Key signs and symptoms include:

  • Tachypnea and increased or inadequate respiratory effort
  • Abnormal airway sounds (stridor, wheezing, grunting)
  • Tachycardia
  • Pale, cool, or cyanotic skin — though some causes, such as sepsis, may instead cause warm, red, diaphoretic skin
  • Changes in level of consciousness or agitation

Treatment: Support the patient early, before compensation fails — allow a position of comfort, provide supplemental oxygen as needed, treat the underlying cause, and monitor closely for progression.


Respiratory Failure

Respiratory failure is the point at which the patient can no longer maintain adequate oxygenation, ventilation, or both — compensation has failed. It typically develops as severe respiratory distress worsens or the patient tires.

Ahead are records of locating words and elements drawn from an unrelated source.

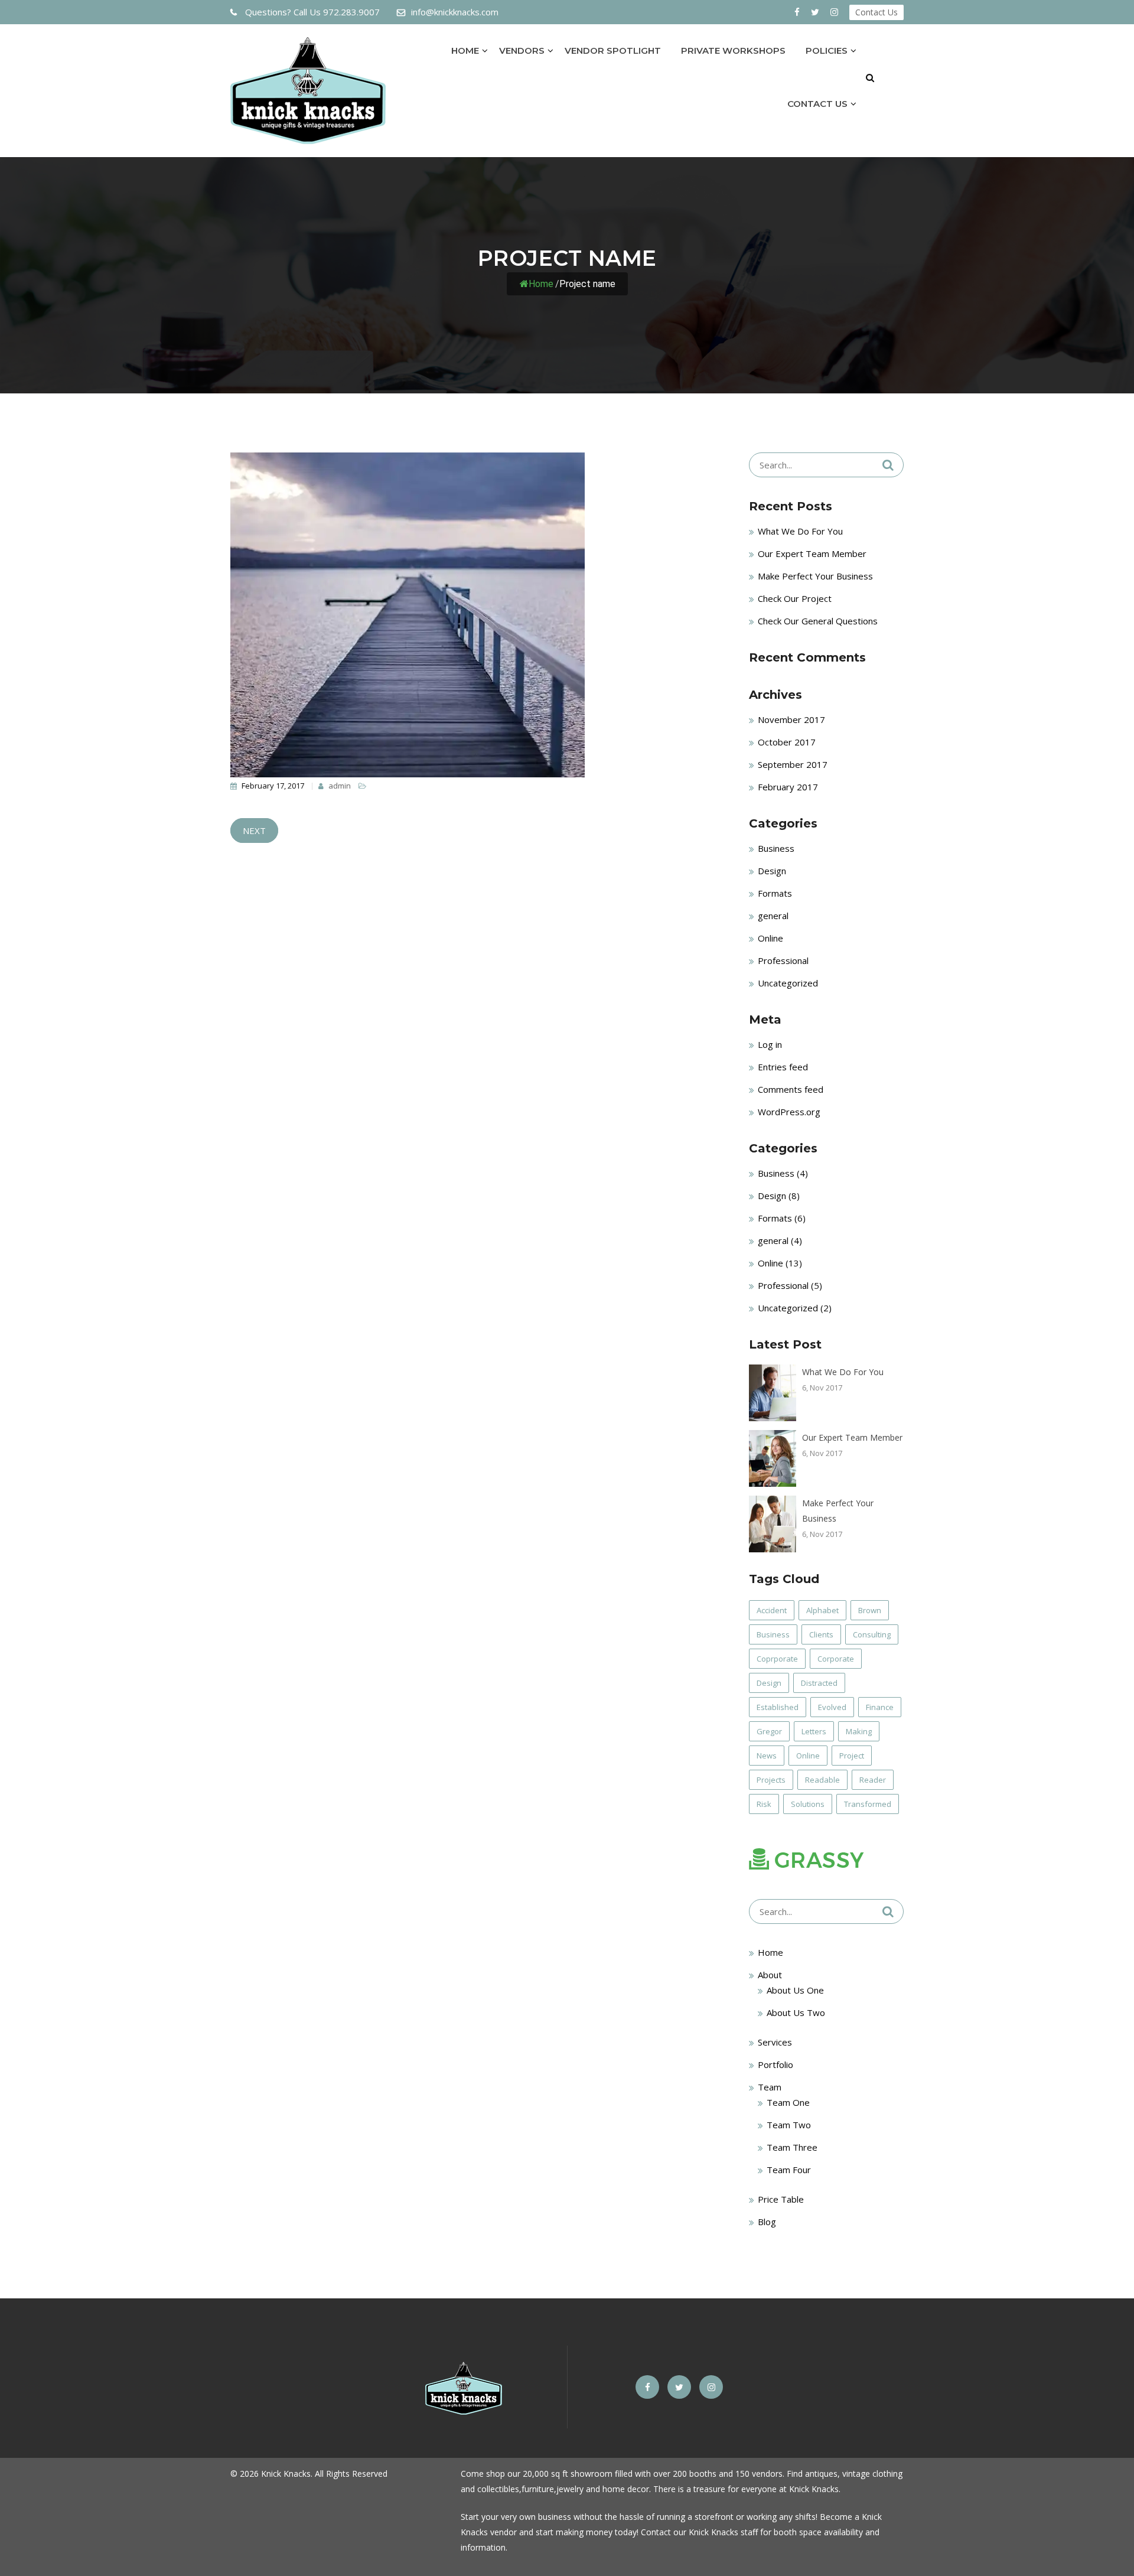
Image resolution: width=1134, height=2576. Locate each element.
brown (869, 1610)
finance (880, 1707)
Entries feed (783, 1067)
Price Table (781, 2199)
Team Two (789, 2125)
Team (769, 2087)
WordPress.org (789, 1112)
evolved (832, 1707)
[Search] (888, 464)
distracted (819, 1683)
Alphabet (822, 1610)
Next (254, 830)
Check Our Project (795, 598)
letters (813, 1731)
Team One (788, 2102)
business (773, 1634)
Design (772, 871)
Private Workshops (733, 50)
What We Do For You (800, 531)
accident (772, 1610)
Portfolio (775, 2064)
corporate (835, 1658)
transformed (867, 1804)
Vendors (522, 50)
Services (775, 2042)
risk (764, 1804)
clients (821, 1634)
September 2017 (792, 764)
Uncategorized (788, 983)
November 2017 (791, 719)
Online (770, 938)
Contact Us (876, 12)
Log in (770, 1044)
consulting (872, 1634)
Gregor (769, 1731)
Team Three (792, 2147)
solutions (808, 1804)
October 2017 (787, 742)
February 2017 (788, 787)
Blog (767, 2221)
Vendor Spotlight (613, 50)
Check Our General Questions (818, 621)
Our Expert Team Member (812, 553)
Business (776, 848)
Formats (775, 893)
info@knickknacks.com (454, 12)
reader (872, 1779)
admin (339, 785)
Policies (827, 50)
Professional (783, 960)
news (767, 1755)
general (773, 915)
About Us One (795, 1990)
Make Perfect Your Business (815, 576)
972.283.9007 (312, 12)
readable (822, 1779)
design (769, 1683)
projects (771, 1779)
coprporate (777, 1658)
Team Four (789, 2170)
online (808, 1755)
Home (465, 50)
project (851, 1755)
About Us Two (796, 2012)
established (778, 1707)
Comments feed (790, 1089)
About (770, 1975)
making (859, 1731)
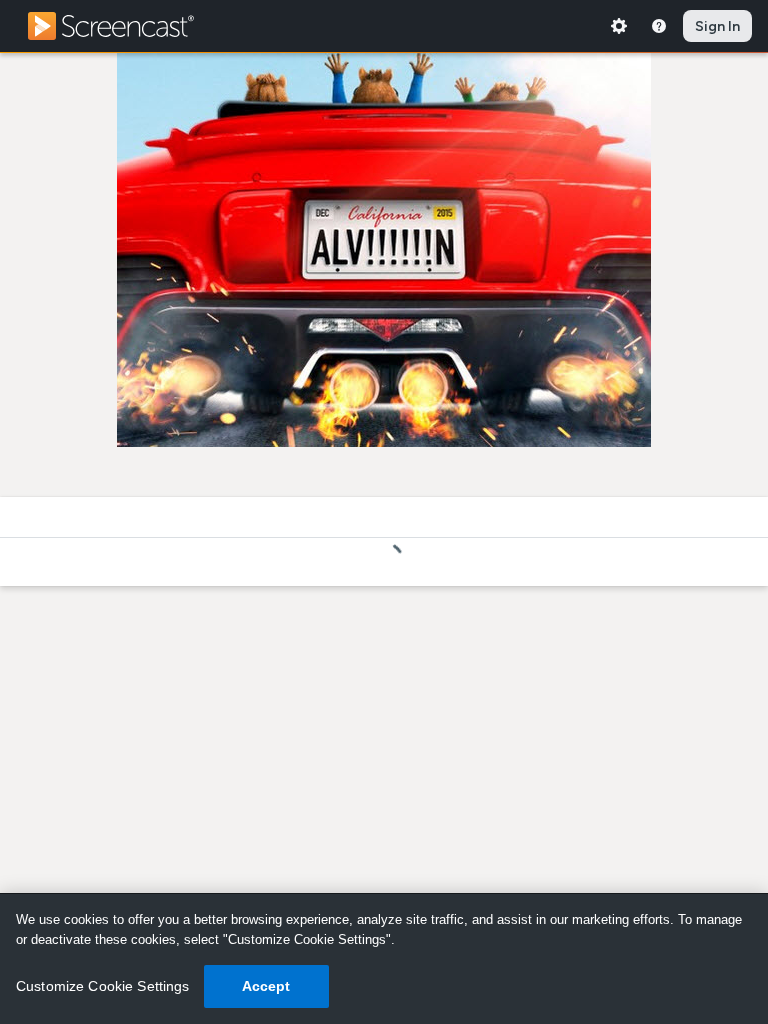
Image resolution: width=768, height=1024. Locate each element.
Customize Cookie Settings (103, 986)
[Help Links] (659, 26)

This is a functional diagnosis: it can be recognized clinically and warrants immediate intervention without waiting for lab confirmation.

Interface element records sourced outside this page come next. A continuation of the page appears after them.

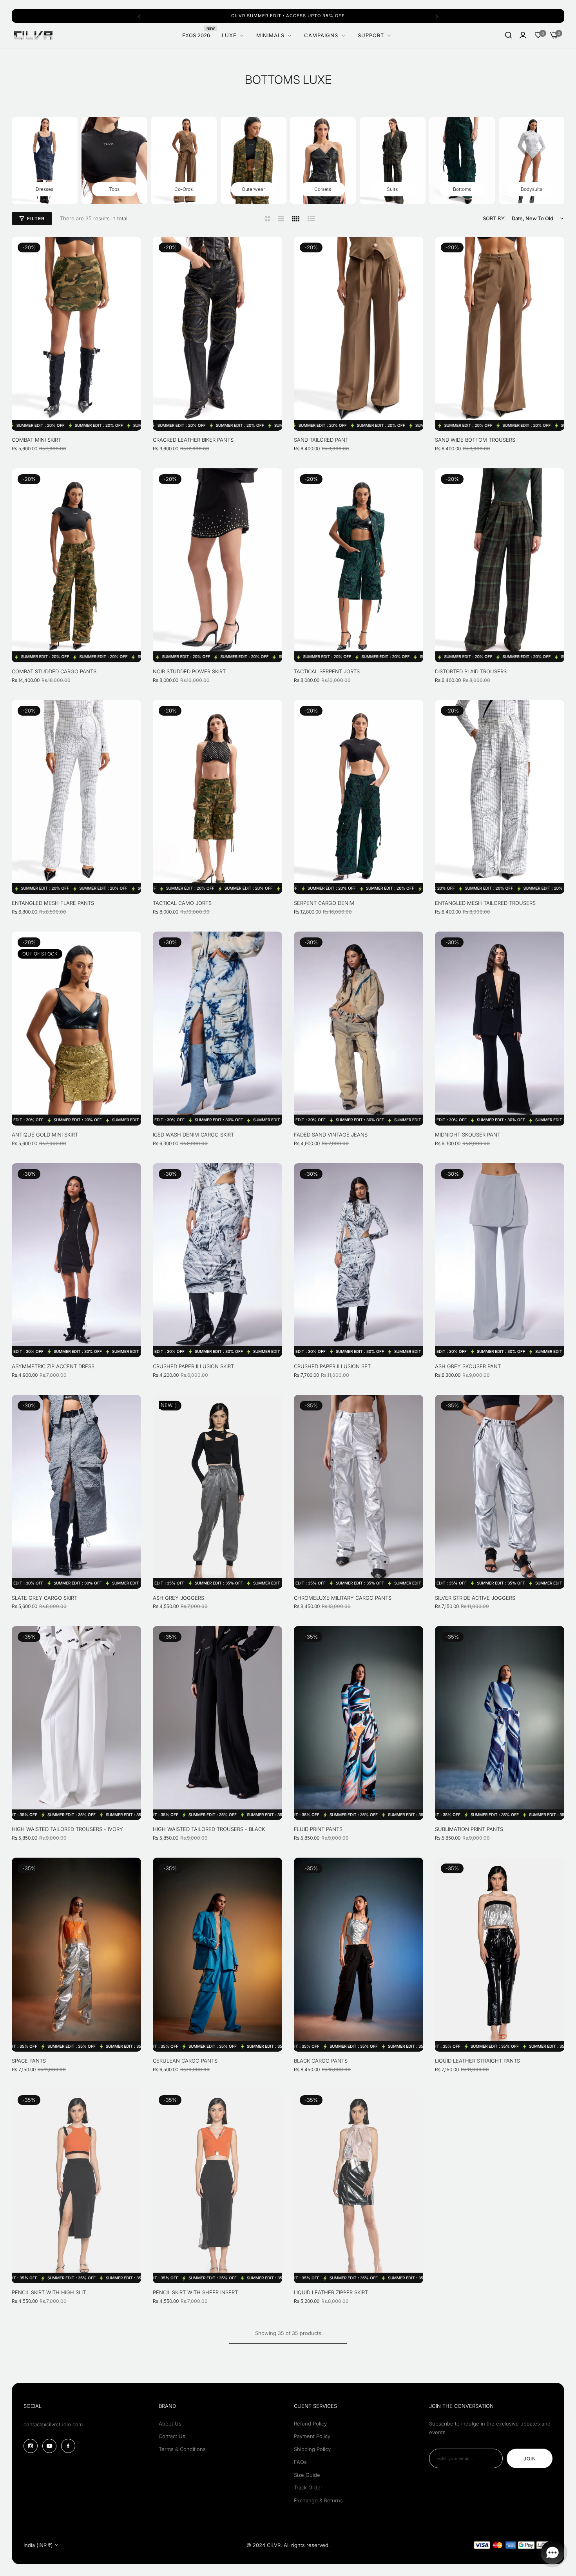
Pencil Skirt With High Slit (49, 2292)
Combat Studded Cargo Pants (54, 671)
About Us (170, 2423)
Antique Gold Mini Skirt (45, 1134)
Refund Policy (310, 2423)
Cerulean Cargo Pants (185, 2061)
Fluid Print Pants (318, 1829)
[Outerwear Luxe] (253, 160)
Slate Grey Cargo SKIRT (44, 1598)
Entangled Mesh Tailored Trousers (485, 903)
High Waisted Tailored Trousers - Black (209, 1829)
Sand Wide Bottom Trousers (475, 440)
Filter (36, 218)
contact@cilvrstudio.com (53, 2424)
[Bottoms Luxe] (462, 160)
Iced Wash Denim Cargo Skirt (193, 1134)
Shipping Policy (312, 2449)
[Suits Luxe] (393, 160)
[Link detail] (31, 2446)
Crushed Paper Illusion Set (332, 1366)
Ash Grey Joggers (178, 1598)
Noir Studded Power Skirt (189, 671)
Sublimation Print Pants (469, 1829)
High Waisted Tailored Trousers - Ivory (67, 1829)
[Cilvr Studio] (33, 35)
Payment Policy (312, 2436)
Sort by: (494, 218)
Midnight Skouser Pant (467, 1134)
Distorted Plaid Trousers (471, 671)
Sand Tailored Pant (321, 440)
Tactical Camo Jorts (182, 903)
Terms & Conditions (182, 2449)
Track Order (308, 2487)
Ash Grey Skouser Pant (468, 1366)
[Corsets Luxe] (323, 160)
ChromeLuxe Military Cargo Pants (342, 1598)
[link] (375, 35)
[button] (139, 16)
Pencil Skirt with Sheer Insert (195, 2292)
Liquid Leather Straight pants (477, 2061)
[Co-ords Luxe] (184, 160)
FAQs (300, 2462)
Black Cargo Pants (321, 2061)
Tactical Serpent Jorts (327, 671)
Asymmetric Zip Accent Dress (53, 1366)
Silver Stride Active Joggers (475, 1598)
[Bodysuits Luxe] (532, 160)
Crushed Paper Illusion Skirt (193, 1366)
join (529, 2459)
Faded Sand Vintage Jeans (331, 1134)
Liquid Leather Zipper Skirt (331, 2292)
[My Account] (523, 35)
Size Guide (307, 2475)
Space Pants (29, 2061)
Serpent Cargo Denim (324, 903)
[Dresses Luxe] (45, 160)
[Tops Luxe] (114, 160)
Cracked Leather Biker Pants (193, 440)
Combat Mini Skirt (36, 440)
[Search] (508, 35)
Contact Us (172, 2436)
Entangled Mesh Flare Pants (53, 903)
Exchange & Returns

The most concerning signs are those showing the patient is losing the battle:

  • A decrease in respiratory effort as the patient tires (an ominous change from the increased effort of distress)
  • Inadequate air movement and diminished or absent airway sounds
  • Cyanosis that may not improve with supplemental oxygen
  • Tachycardia progressing to bradycardia
  • A deteriorating level of consciousness

Treatment: Intervene promptly and aggressively — open and maintain the airway, deliver high-concentration oxygen, and support ventilation (such as bag-mask ventilation) when the patient's own breathing is inadequate. Treat the underlying cause. Untreated, respiratory failure progresses rapidly to respiratory arrest.


Respiratory Arrest

Respiratory arrest is the absence of effective breathing in a patient who still has a pulse. This is the key distinction: a patient in respiratory arrest has a pulse, whereas a patient in cardiac arrest does not.

Once effective breathing stops, oxygen saturation can fall to dangerous levels within seconds to a couple of minutes, and without correction, respiratory arrest will deteriorate into cardiac arrest.

Signs include:

  • Absent breathing, or agonal gasping only
  • A pulse that is still present (at least initially)
  • Cyanosis and unresponsiveness
  • Bradycardia progressing toward cardiac arrest

Treatment: The priority is immediate, effective ventilation — open the airway and deliver assisted ventilation with a bag-mask device plus supplemental oxygen. Oxygen saturation can be restored rapidly, preventing progression to cardiac arrest. Monitor the pulse closely, and if it is lost, transition immediately to CPR. If opioid overdose is suspected, naloxone may be given alongside — but never in place of — effective ventilation.